Boston has more history per not-so-square block than any other American city, and the Freedom Trail ties much of it together in a walkable way. Unlike the equator and other invisible cartographics, the Freedom Trail's red line appears on map and pavement. There it is, painted right over sidewalk, street, and curb. Only Dorothy's yellow brick road could be easier to follow. Each year, thousands of tourists trust their feet to the red line for a tour of historic Boston.
An information kiosk near the Park Street subway stop on Boston Common is within eye-shot of the gold domed State House designed by Charles Bulfinch.
The Freedom Trail winds past Park Street Church, and the Granary Burying Ground, where the tombstones read like a Who's Who of revolutionary Boston -- Paul Revere, Sam Adams, and John Hancock are all there.
King's Chapel and Ben Franklin's statue (site of the first public school) lead to the Old Corner Bookstore. This 1712 structure was a meeting place for literary greats who made Boston "the Athens of America."
After a side-step to Old South Meeting House, the red line heads for shrines near Quincy Market -- the Old State House and the Boston Massacre site. Adjacent to these attractions is the National Park Visitor Center which offers maps, guides, and pamphlets.
Sites on the second leg of the Freedom Trail are farther apart, but worth the exercise.
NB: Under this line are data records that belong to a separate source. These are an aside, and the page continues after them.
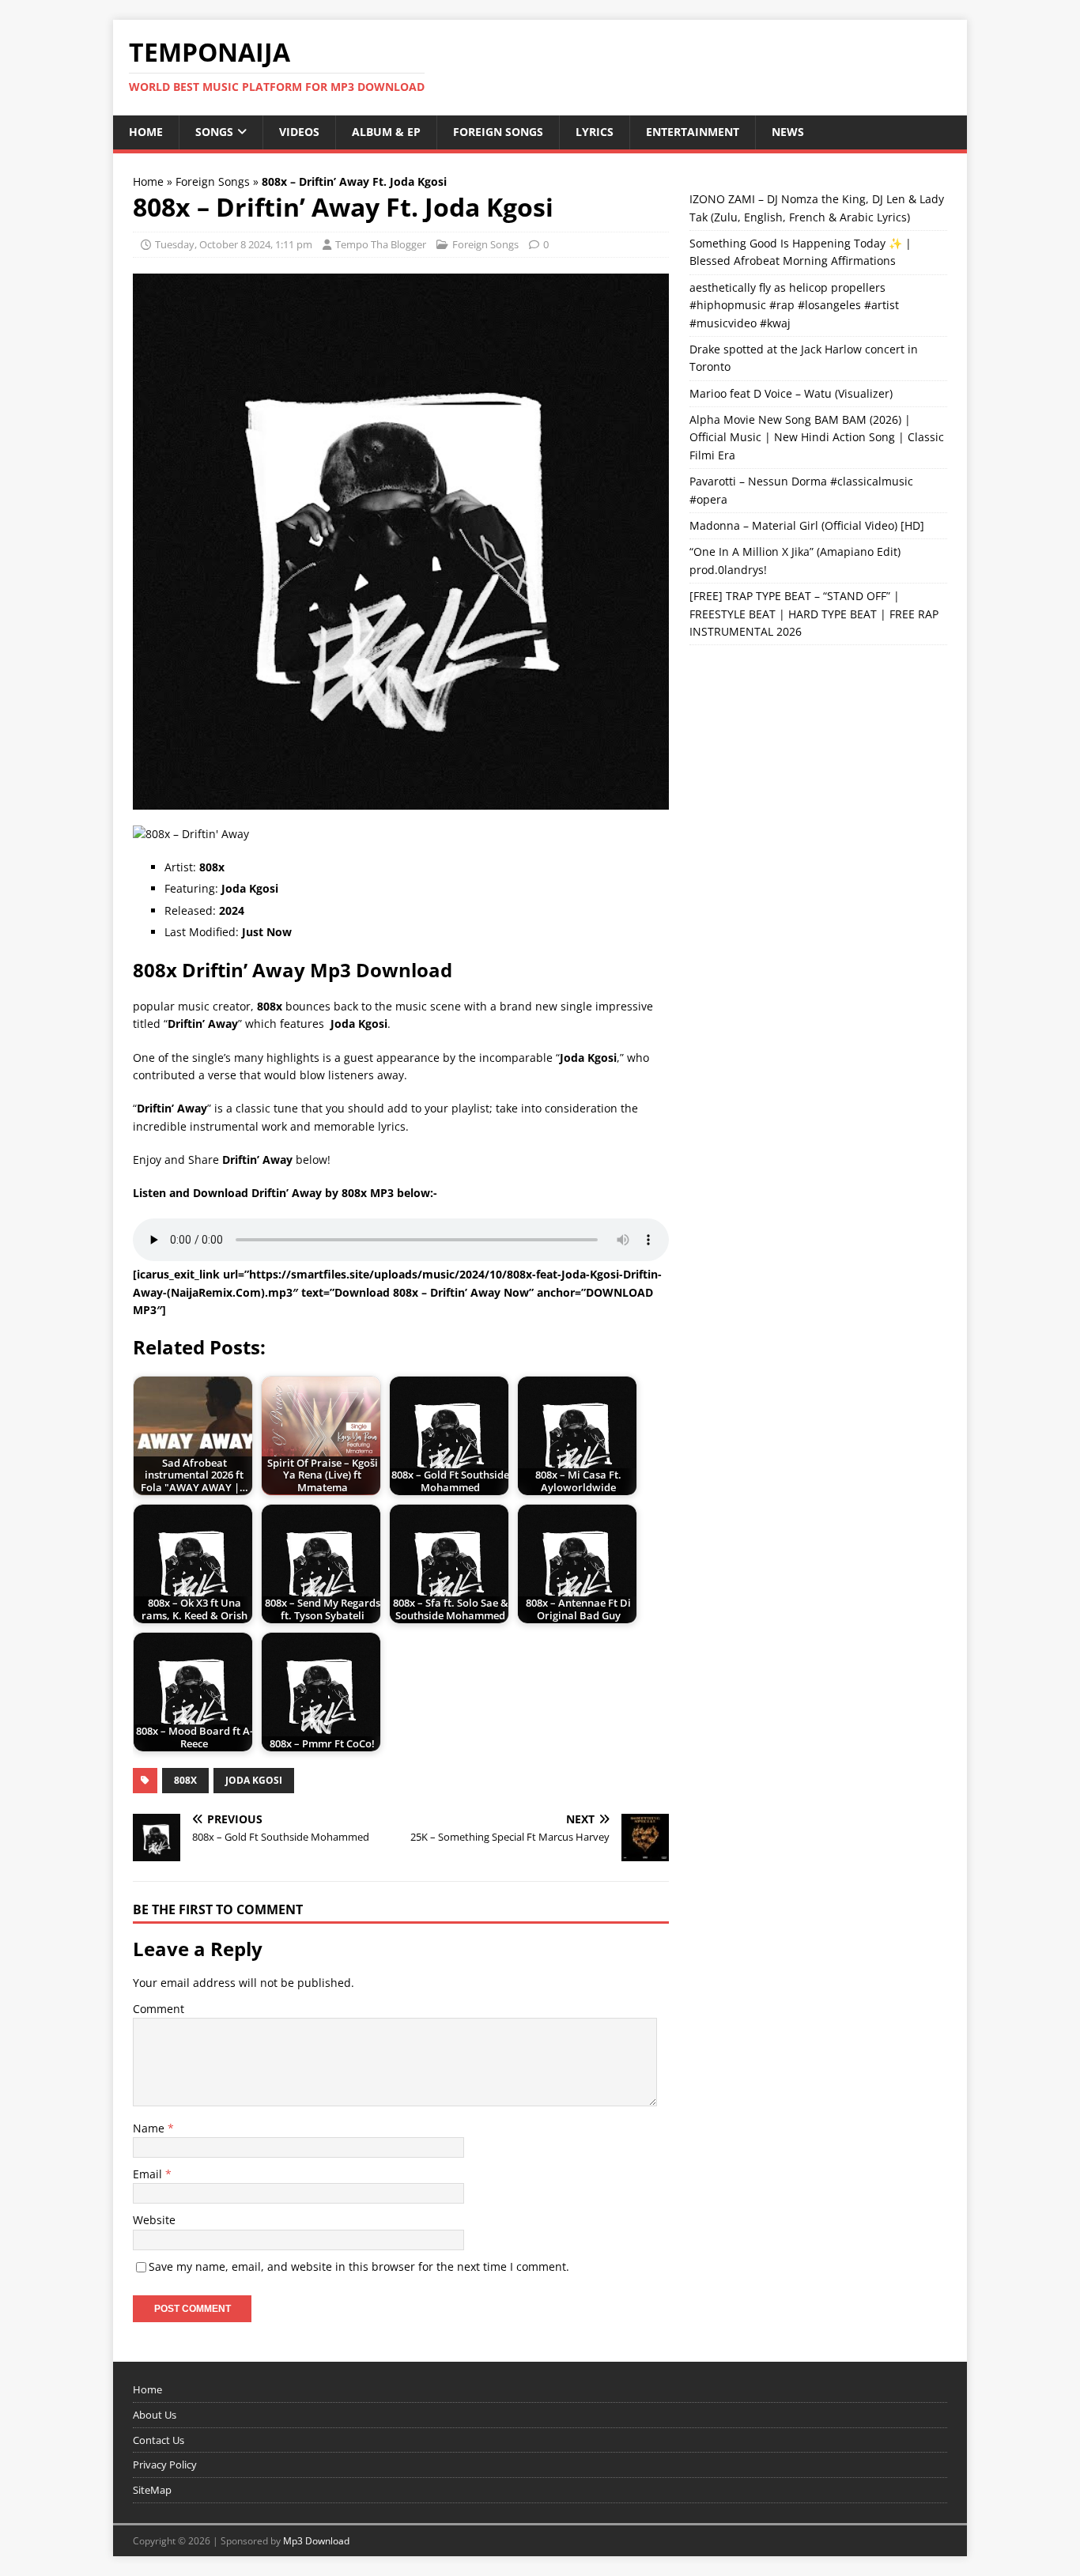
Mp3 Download (316, 2541)
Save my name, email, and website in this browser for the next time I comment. (359, 2266)
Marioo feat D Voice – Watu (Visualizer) (791, 393)
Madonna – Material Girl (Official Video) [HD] (806, 525)
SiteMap (152, 2490)
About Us (154, 2415)
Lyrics (595, 131)
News (788, 131)
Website (154, 2219)
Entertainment (692, 131)
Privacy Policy (165, 2464)
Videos (299, 131)
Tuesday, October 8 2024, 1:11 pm (233, 244)
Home (146, 131)
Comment (158, 2008)
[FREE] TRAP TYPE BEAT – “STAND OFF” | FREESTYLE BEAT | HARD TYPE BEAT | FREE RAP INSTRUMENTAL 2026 (813, 613)
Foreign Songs (498, 131)
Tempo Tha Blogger (380, 244)
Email (149, 2173)
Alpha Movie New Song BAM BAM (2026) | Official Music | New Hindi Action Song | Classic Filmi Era (816, 437)
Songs (214, 131)
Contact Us (158, 2440)
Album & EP (386, 131)
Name (150, 2128)
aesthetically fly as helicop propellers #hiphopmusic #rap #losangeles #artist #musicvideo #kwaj (794, 305)
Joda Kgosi (253, 1780)
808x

Once past the expressway, trailgoers can either make a beeline up Salem Street to Old North Church or loop past the Paul Revere House. Built in 1676, it is the oldest standing structure in downtown Boston. Paul Revere Mall can be reached either way.
Copp's Hill Burial Ground is the last stop before crossing the Charlestown Bridge. Here lies Edmund Hartt, builder of the USS Constitution -- "Old Ironsides" -- which is docked just over the river and it open to the public.
The Bunker Hill Monument, an obelisk commemorating the battle, is the last stop on the Freedom Trail, or at least it can be.
Visitors should know that some points of interest along the trail charge modest admission fees, usually 50 cents or $1, and less for children.